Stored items
--*--

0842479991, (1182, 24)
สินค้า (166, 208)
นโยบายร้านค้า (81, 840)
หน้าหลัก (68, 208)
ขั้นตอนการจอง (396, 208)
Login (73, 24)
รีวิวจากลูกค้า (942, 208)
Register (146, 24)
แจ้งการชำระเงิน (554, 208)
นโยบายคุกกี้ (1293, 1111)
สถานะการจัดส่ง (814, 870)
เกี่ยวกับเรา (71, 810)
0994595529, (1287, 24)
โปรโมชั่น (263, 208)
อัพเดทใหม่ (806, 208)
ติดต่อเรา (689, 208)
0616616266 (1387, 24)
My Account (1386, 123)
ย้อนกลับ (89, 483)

--*--

[Work to be completed]:
Your answer must be the lines above, unchanged, from the first one through the line that holds "สถานะการจัดส่ง (814, 870)", inclusive, and no others.

[Answer to this problem]:
0842479991, (1182, 24)
สินค้า (166, 208)
นโยบายร้านค้า (81, 840)
หน้าหลัก (68, 208)
ขั้นตอนการจอง (396, 208)
Login (73, 24)
รีวิวจากลูกค้า (942, 208)
Register (146, 24)
แจ้งการชำระเงิน (554, 208)
นโยบายคุกกี้ (1293, 1111)
สถานะการจัดส่ง (814, 870)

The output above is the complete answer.